Lewis Hamilton consiguió en el Circuit de Barcelona-Catalunya lo que muchos en la Fórmula 1 ya daban por imposible: su primera victoria con Ferrari. Y entre las primeras voces en reconocerlo estuvo Kimi Antonelli, el piloto italiano de 18 años que ocupa hoy el asiento que Hamilton dejó en Mercedes. ‘Era su sueño ganar con la Scuderia’, dijo Antonelli, y esa frase pesa más de lo que parece.
El gesto que no era obligatorio
En el paddock de la Fórmula 1 los gestos de sportsmanship entre pilotos rivales son raros por naturaleza.
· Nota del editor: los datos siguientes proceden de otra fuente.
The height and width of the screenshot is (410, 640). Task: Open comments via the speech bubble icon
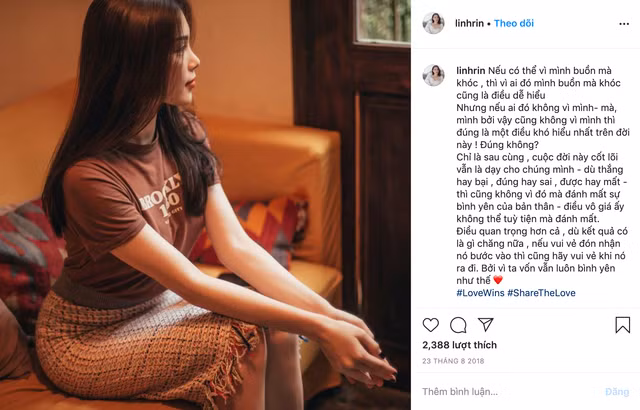pos(458,325)
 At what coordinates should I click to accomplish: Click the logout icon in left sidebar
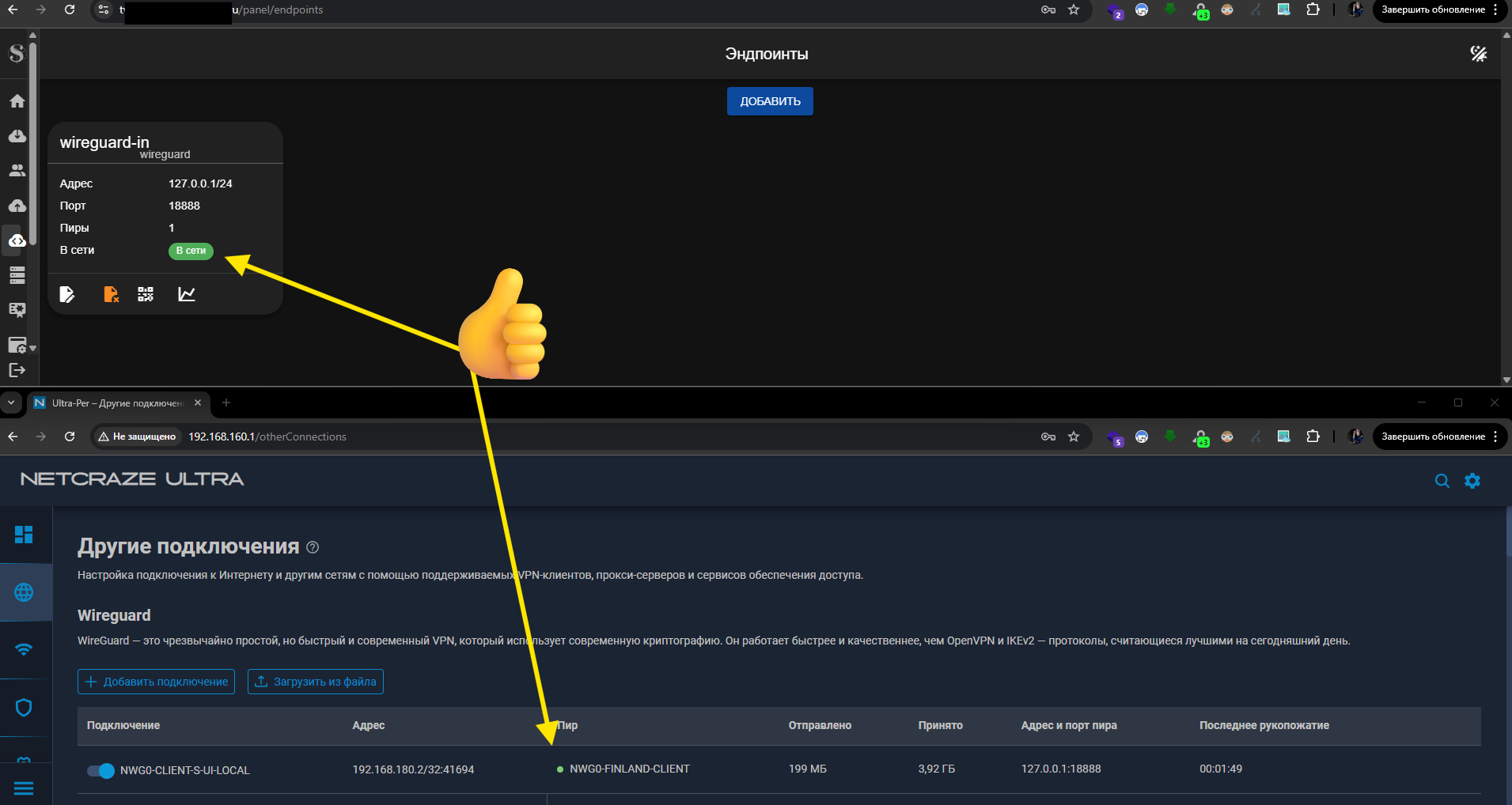click(17, 370)
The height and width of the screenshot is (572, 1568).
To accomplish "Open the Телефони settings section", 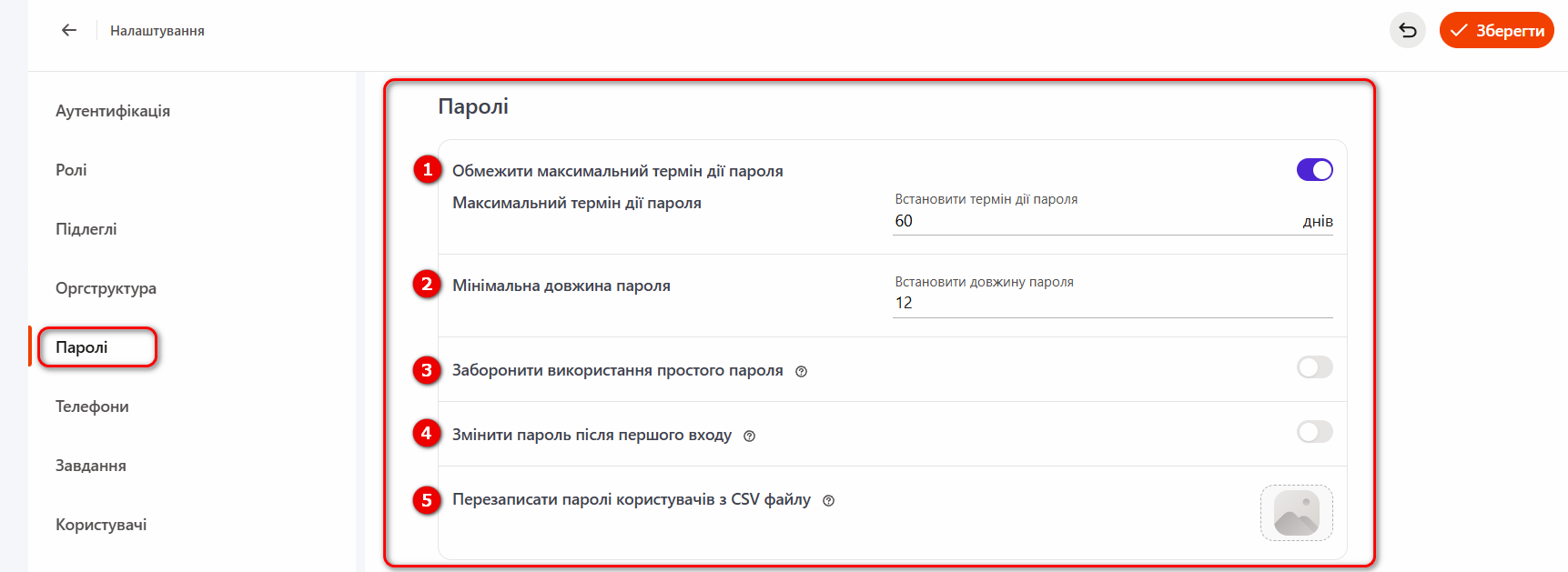I will (92, 406).
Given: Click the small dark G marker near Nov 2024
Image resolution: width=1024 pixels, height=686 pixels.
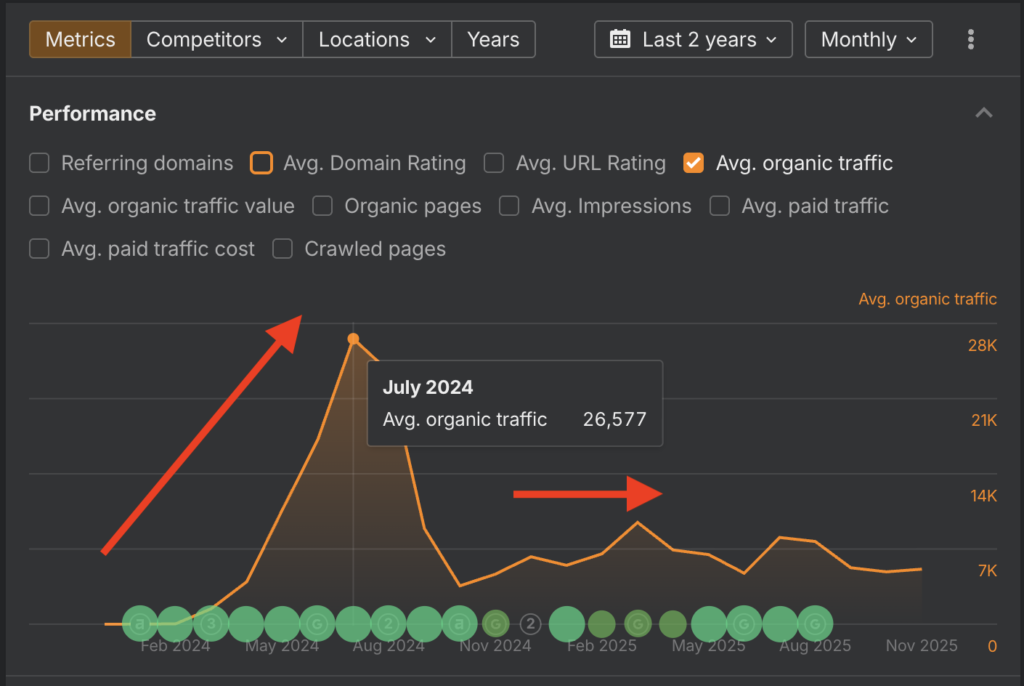Looking at the screenshot, I should [x=495, y=624].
Por eso llama la atención que Antonelli no solo felicitara a Hamilton, sino que eligiera hablar del peso emocional de la victoria: ganar con Ferrari no es ganar una carrera, es cerrar un ciclo que Hamilton había perseguido desde que anunció su salida de Mercedes antes del inicio de la temporada 2025.
Antonelli destacó la relación cercana que mantiene con el heptacampeón, algo que tampoco es obvio: el italiano llegó a Mercedes precisamente porque Hamilton se fue, lo que en otra dinámica podría haber generado tensión. En cambio, el joven piloto habló de su vínculo con él como algo genuino, sin guion de relaciones públicas.
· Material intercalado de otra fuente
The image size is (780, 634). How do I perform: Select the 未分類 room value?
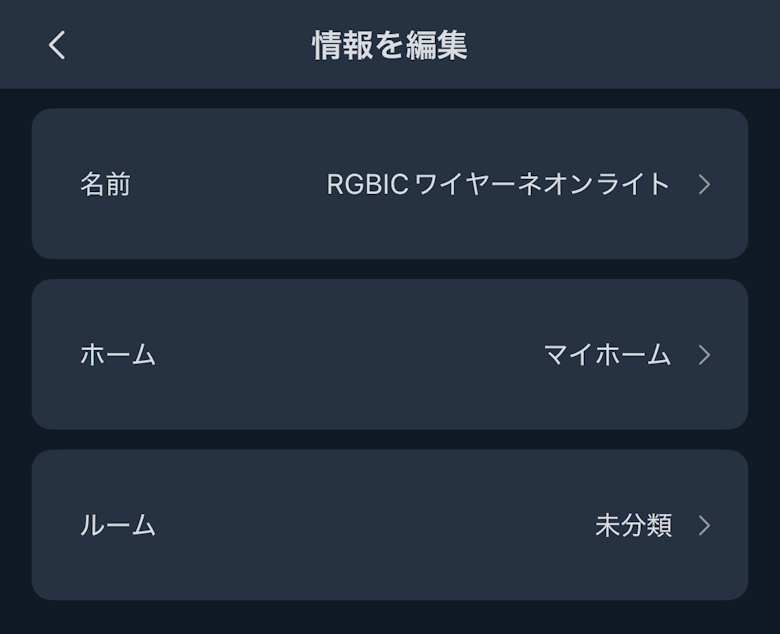(633, 525)
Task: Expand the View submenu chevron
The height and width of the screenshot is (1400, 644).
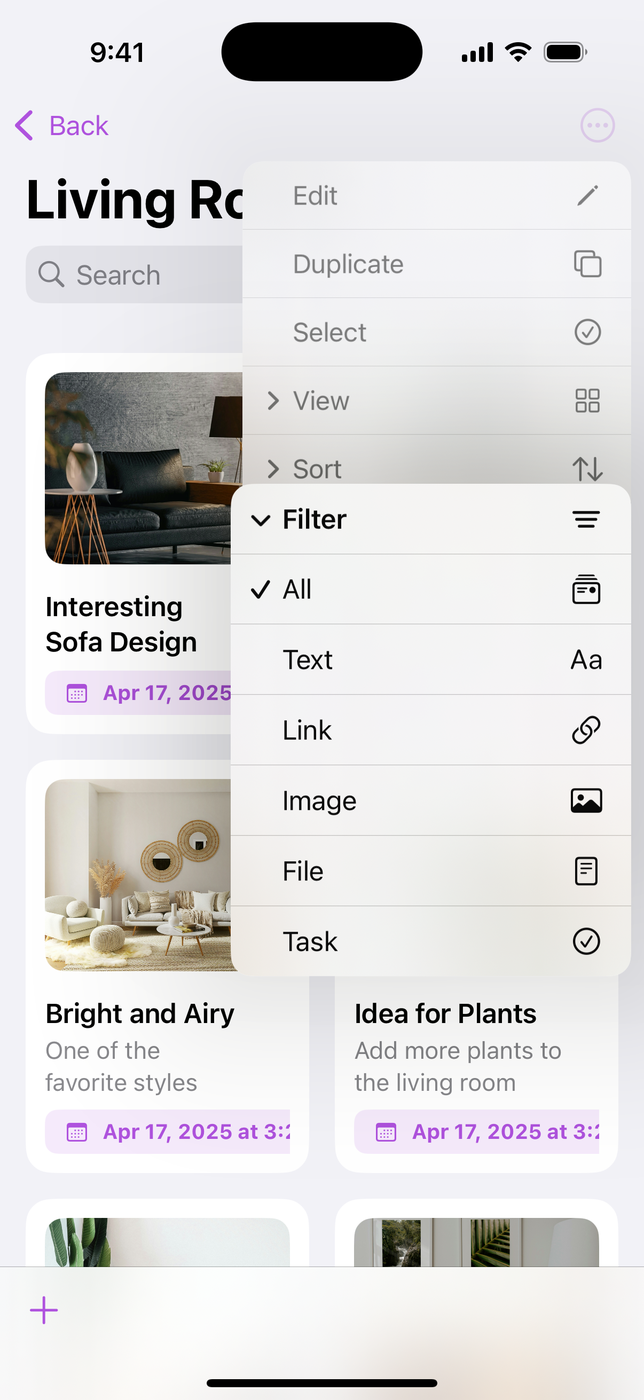Action: pyautogui.click(x=273, y=401)
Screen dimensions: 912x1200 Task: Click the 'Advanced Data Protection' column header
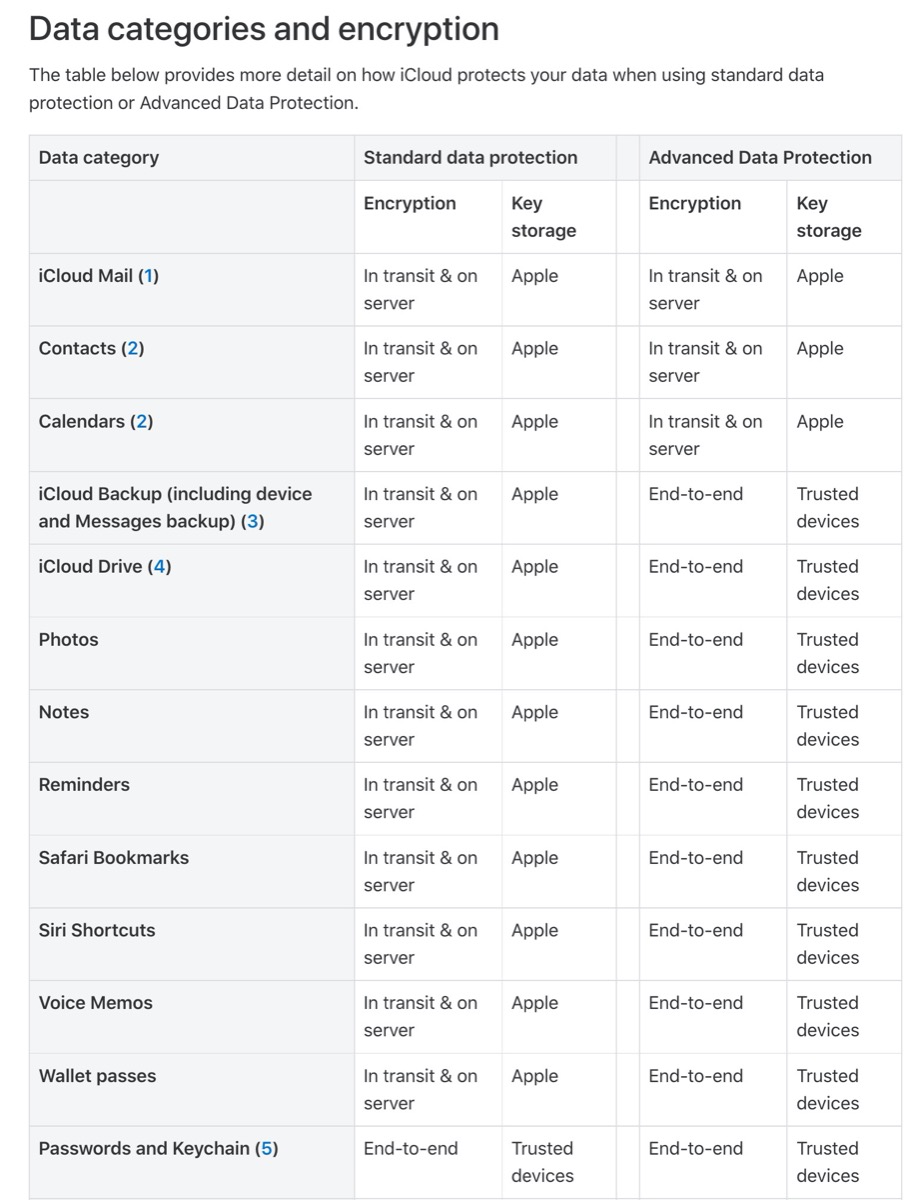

Lo que significa Barcelona para Hamilton
El Gran Premio de España tiene una historia particular con Lewis Hamilton. En el Circuit de Barcelona-Catalunya disputó algunas de sus temporadas más intensas con Mercedes, incluyendo batallas memorables contra Max Verstappen durante la era híbrida. Que su primera victoria con Ferrari llegara precisamente ahí añade una capa de narrativa que difícilmente hubiera podido escribirse mejor.
Para Ferrari, el triunfo también tiene un peso distinto al de cualquier otro equipo. La Scuderia lleva años buscando volver a lo más alto de manera consistente, y un piloto como Hamilton —con siete títulos mundiales y una carrera que ya es historia del deporte— le da al equipo un aura que va más allá de los puntos en el campeonato. El Barcelona 2026 ya tiene lugar en esa historia.
Que Antonelli lo entendiera así, y lo dijera públicamente, dice tanto de él como de la relación que ambos pilotos han construido fuera de la pista.